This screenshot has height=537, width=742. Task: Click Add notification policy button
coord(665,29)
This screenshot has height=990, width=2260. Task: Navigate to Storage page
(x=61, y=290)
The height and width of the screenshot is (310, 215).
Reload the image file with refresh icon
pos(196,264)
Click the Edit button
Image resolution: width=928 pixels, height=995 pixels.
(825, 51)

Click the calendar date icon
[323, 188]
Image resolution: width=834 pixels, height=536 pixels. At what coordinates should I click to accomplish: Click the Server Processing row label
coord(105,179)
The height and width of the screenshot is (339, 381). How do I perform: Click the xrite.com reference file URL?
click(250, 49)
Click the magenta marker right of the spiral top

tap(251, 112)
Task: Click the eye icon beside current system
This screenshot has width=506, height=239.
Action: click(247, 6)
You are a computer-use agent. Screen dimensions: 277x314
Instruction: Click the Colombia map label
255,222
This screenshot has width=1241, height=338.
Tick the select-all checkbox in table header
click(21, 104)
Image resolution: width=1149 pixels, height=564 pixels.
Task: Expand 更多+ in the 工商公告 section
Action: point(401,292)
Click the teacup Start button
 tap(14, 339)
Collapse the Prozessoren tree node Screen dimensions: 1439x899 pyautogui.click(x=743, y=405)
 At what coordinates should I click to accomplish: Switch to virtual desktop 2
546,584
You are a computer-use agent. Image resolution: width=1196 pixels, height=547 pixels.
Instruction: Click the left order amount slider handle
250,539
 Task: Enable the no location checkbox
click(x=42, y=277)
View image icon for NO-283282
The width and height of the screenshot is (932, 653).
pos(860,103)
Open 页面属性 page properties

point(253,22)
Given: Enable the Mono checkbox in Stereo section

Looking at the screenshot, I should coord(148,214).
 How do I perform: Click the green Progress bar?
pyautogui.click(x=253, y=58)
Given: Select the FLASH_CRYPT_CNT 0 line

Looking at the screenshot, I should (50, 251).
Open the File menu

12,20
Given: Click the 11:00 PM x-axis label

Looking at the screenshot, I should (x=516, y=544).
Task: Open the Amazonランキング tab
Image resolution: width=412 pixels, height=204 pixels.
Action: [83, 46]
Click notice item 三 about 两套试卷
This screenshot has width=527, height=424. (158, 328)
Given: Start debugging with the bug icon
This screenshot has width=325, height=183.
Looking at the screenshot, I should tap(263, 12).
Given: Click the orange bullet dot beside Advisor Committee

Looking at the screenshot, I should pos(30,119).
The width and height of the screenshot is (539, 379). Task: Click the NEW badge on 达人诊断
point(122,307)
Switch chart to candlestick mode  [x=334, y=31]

┄┄┄┄┄┄┄┄┄┄┄┄┄┄┄┄┄┄┄┄

◆ Task item
Go through the listing above and return every line where the word "dimensions" occurs.

◆ Solution for this task
You are a computer-use agent. Screen dimensions: 277x314
Collapse the Prozessoren tree node Screen dimensions: 1439x899 pyautogui.click(x=743, y=405)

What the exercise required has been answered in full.